Book #241 of 2020:
Our Time Is Now by Stacey Abrams
Author Stacey Abrams witnessed unprecedented levels of voter suppression in her 2018 campaign for Georgia governor (in which her opponent was the state official doing most of the suppressing), and even the slight fraction that she presents here should be infuriating to anyone who believes in true democracy. But this book is less of a campaign post-mortem like Hillary Clinton’s What Happened, and more of a broad look at the many ways that people in twenty-first century America can still be denied their constitutional right to vote, a process that systematically affects minority voters at a highly disproportionate rate. From subjective determination of matching signatures to last-minute polling location changes to purges of infrequent voters to inadequate resources creating long lines and ballot shortages and so much more, Abrams walks us through the thicket of manufactured obstacles to full enfranchisement that allows a shrinking demographic to hold onto political power at all costs.

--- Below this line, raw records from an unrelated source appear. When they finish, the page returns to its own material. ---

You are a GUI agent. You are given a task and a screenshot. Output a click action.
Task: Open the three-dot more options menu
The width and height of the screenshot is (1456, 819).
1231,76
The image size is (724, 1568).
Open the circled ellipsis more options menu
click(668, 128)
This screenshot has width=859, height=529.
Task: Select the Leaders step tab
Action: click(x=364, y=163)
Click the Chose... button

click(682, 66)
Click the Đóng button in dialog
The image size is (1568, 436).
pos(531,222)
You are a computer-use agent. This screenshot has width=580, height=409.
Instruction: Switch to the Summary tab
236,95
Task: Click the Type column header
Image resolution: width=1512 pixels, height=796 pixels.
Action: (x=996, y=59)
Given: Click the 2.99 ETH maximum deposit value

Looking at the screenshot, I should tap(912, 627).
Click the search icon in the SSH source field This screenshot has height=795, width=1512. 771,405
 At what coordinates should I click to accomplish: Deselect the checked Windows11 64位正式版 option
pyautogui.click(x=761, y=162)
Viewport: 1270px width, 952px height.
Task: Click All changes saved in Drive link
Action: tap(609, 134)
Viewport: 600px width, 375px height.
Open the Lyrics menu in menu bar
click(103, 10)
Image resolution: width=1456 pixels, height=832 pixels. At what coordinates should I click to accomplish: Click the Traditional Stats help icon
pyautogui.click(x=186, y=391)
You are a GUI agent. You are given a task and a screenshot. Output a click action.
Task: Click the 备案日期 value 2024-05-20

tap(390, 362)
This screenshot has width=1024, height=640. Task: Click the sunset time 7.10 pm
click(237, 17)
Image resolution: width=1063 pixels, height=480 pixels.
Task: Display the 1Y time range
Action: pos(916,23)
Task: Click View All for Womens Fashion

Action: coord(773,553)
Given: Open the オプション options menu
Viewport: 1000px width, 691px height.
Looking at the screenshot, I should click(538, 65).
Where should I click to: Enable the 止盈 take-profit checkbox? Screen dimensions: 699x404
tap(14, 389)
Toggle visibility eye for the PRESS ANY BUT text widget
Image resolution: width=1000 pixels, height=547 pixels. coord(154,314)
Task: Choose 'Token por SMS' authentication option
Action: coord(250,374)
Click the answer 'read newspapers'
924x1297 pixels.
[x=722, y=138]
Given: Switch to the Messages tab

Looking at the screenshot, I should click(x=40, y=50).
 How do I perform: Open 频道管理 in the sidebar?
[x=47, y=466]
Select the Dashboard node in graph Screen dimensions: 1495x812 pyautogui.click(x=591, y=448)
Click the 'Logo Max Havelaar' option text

The writer splits her time in this work between detailing such obstructions (and related processes like gerrymandering) and offering smart policy solutions to address them. There’s a benefit just in bringing sunlight to some of these shady practices, but Abrams also illustrates how state and federal laws could be bolstered to protect against such abuse, and to increase access to voting more generally. There are vanishingly few instances of voter fraud — illegally casting a ballot in someone else’s name — but millions of cases where citizens have had their vote denied for any number of petty reasons. Although this sort of argument often falls along partisan lines, Abrams lays out a passionate and principled case for why we should all want as broad an electorate as possible for a fully representative voice in steering our country.